Ante at ___ (slip op.
at 12-15). I believe, however, that it is one thing for a party
to waive a right and another thing to permit that party to alter
the structure of the trial itself. We would not allow the parties to
waive the recording of the trial or the administration of oaths to witnesses,
or to agree upon the racial, religious, or gender composition of the jury,
or to forego the application of the rules of evidence. No one would
suggest, I think, that a less than unanimous verdict in a criminal case
would be permissible, even if the parties agreed. In my opinion, the framers
held the view that a civil jury trial should be decided by a
verdict of not less than five-sixths of the jury and said so in
Article 1, Paragraph 9. Therefore, any statute, rule, or Appellate Division opinion that
says otherwise is in conflict with our State Constitution.

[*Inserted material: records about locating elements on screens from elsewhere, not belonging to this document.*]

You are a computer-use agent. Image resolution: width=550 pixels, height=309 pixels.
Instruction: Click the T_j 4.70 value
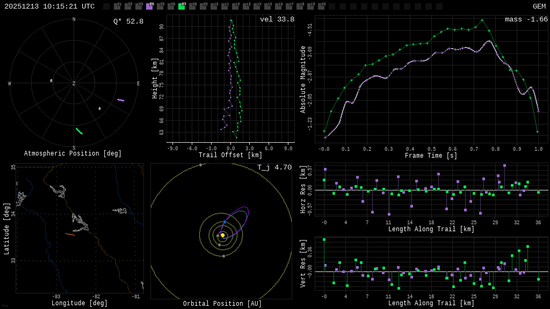[x=274, y=167]
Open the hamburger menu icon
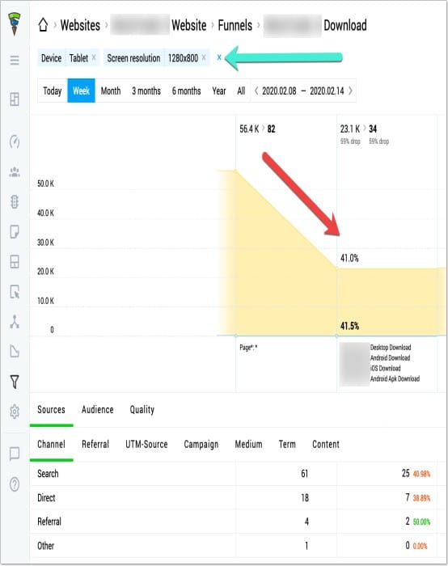The height and width of the screenshot is (566, 448). (x=15, y=60)
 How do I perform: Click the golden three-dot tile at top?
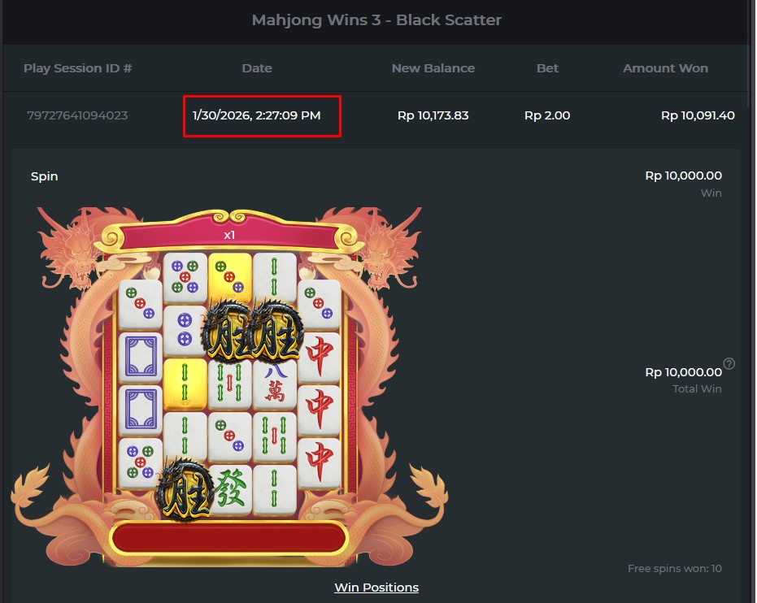pos(230,277)
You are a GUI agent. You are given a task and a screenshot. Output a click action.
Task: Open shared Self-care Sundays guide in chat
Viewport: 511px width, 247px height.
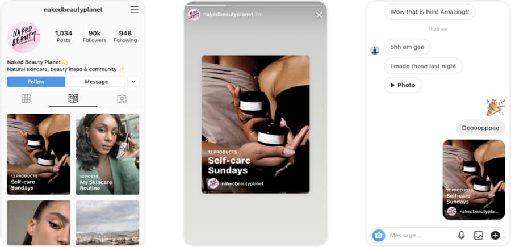coord(474,179)
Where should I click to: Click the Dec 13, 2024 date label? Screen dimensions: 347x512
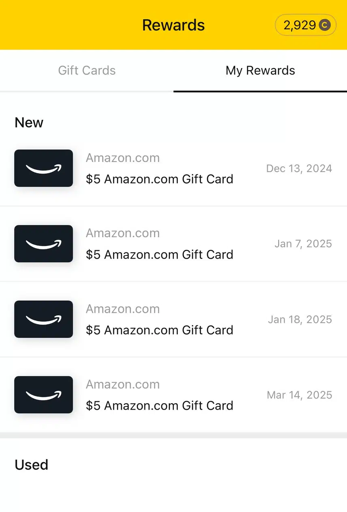pyautogui.click(x=299, y=168)
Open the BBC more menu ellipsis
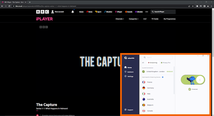 [147, 12]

For those reasons, I agree with Judge Fishers thoughtful opinion below and respectfully
part from my colleagues in the majority.
Justice Long joins in this dissent.
SUPREME COURT OF NEW JERSEY
NO. A-101 SEPTEMBER TERM 2003
ON REMAND FROM Appellate Division, Superior Court
ROSEANN LAMANNA,
Plaintiff-Appellant,
v.
PROFORMANCE INSURANCE
COMPANY,
Defendant-Respondent.
DECIDED July 14, 2005
Chief Justice Poritz PRESIDING
OPINION BY Justice Wallace
CONCURRING OPINION BY
DISSENTING OPINION BY Justice Albin
CHECKLIST
AFFIRM
REVERSE
CHIEF JUSTICE PORITZ
X
JUSTICE LONG
X
JUSTICE LaVECCHIA
X
JUSTICE ZAZZALI
X
JUSTICE ALBIN
X
JUSTICE WALLACE
X
JUSTICE RIVERA-SOTO
X
TOTALS
5
2
Footnote: 1
In 1973, the Constitution was amended to delete the constitutional provision that
limited a six person jury to matters in dispute not exceeding $50. Thus,
our Constitution now authorizes the Legislature to provide for a six person jury
in all civil cases.
Footnote: 2
Indeed, the right to trial by jury in a civil case presumptively
is deemed waived unless that right is affirmatively exercised by one of the
parties. R. 1:8-1(b) (Issues in civil cases triable as of right by a
jury shall be so tried only if a jury trial is demanded by
a party . . . and is not thereafter waived.). In contrast, [c]riminal
actions required to be tried by a jury shall be so tried unless
the defendant, in writing and with the approval of the court, after notice
to the prosecuting attorney and an opportunity to be heard, waives a jury
trial. R. 1:8-1(a).
Footnote: 3
The panel cited approvingly Waldman v. Cohen, 512 N.Y.S.2d 205, 210 (N.Y.
App. Div. 1987), a case factually similar to Petrolia for the principle that
absence of a consent by all parties, a jury made up of less
than six persons cannot render a valid verdict.